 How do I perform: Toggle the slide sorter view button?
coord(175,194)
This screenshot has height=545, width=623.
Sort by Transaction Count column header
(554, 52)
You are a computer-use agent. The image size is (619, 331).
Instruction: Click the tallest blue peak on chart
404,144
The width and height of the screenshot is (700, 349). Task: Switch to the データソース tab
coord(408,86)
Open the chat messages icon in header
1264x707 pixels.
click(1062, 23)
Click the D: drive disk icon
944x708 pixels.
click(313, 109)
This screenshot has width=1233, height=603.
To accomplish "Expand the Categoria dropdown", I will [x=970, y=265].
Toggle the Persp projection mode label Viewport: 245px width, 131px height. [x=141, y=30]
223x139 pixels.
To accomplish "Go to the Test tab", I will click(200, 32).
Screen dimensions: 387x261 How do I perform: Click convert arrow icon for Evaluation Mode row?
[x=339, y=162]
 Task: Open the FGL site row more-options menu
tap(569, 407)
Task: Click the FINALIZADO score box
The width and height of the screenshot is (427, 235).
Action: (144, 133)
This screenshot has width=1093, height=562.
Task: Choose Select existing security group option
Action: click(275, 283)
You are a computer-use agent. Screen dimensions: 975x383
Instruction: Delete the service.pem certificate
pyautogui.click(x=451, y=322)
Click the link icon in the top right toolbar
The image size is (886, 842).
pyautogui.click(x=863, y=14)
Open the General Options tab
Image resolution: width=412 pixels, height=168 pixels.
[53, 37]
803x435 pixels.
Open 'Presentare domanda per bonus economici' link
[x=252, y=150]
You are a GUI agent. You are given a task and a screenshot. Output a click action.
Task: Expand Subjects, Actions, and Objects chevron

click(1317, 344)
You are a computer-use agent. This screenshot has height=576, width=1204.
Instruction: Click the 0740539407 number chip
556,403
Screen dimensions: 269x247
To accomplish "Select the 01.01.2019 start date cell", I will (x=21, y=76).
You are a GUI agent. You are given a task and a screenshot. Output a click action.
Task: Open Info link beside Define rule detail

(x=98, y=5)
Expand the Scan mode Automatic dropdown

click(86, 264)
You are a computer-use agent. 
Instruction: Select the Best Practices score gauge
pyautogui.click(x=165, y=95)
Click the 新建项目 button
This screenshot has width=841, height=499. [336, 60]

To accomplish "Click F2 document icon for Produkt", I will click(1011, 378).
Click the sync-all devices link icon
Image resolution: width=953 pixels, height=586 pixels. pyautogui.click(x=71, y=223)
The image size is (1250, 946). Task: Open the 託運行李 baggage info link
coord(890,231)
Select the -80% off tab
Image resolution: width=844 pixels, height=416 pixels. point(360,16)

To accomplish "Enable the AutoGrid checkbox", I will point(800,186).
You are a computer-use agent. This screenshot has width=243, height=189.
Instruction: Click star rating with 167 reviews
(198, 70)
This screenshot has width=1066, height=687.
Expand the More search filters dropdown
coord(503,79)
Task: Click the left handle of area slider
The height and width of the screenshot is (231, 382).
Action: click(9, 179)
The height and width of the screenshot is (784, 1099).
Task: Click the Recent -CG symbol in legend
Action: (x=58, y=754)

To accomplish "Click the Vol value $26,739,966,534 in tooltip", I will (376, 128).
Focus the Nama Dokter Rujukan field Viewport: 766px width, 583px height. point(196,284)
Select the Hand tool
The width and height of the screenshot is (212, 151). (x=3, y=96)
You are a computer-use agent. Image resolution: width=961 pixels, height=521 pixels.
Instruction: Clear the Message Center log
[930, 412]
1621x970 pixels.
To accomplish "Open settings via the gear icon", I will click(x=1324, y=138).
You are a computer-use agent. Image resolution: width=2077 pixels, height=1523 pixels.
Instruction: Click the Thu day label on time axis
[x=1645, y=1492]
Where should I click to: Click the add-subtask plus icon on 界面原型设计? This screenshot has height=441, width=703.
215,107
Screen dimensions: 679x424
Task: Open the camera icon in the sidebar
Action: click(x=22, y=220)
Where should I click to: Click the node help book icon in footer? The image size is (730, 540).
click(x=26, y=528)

• [EXERCISE DETAILS] Put the lines of the listing into a numbered list, beginning at the line that contains "Task: Open the FGL" and stopping after the line that contains "I will point(800,186).", and leave out any blank lines.

• [TASK OUTPUT]
1.  Task: Open the FGL site row more-options menu
2. tap(569, 407)
3. Task: Click the FINALIZADO score box
4. The width and height of the screenshot is (427, 235).
5. Action: (144, 133)
6. This screenshot has width=1093, height=562.
7. Task: Choose Select existing security group option
8. Action: click(275, 283)
9. You are a computer-use agent. Screen dimensions: 975x383
10. Instruction: Delete the service.pem certificate
11. pyautogui.click(x=451, y=322)
12. Click the link icon in the top right toolbar
13. The image size is (886, 842).
14. pyautogui.click(x=863, y=14)
15. Open the General Options tab
16. Image resolution: width=412 pixels, height=168 pixels.
17. [53, 37]
18. 803x435 pixels.
19. Open 'Presentare domanda per bonus economici' link
20. [x=252, y=150]
21. You are a GUI agent. You are given a task and a screenshot. Output a click action.
22. Task: Expand Subjects, Actions, and Objects chevron
23. click(1317, 344)
24. You are a computer-use agent. This screenshot has height=576, width=1204.
25. Instruction: Click the 0740539407 number chip
26. 556,403
27. Screen dimensions: 269x247
28. To accomplish "Select the 01.01.2019 start date cell", I will (x=21, y=76).
29. You are a GUI agent. You are given a task and a screenshot. Output a click action.
30. Task: Open Info link beside Define rule detail
31. (x=98, y=5)
32. Expand the Scan mode Automatic dropdown
33. click(86, 264)
34. You are a computer-use agent. 
35. Instruction: Select the Best Practices score gauge
36. pyautogui.click(x=165, y=95)
37. Click the 新建项目 button
38. This screenshot has width=841, height=499. [336, 60]
39. To accomplish "Click F2 document icon for Produkt", I will click(1011, 378).
40. Click the sync-all devices link icon
41. Image resolution: width=953 pixels, height=586 pixels. pyautogui.click(x=71, y=223)
42. The image size is (1250, 946). Task: Open the 託運行李 baggage info link
43. coord(890,231)
44. Select the -80% off tab
45. Image resolution: width=844 pixels, height=416 pixels. point(360,16)
46. To accomplish "Enable the AutoGrid checkbox", I will point(800,186).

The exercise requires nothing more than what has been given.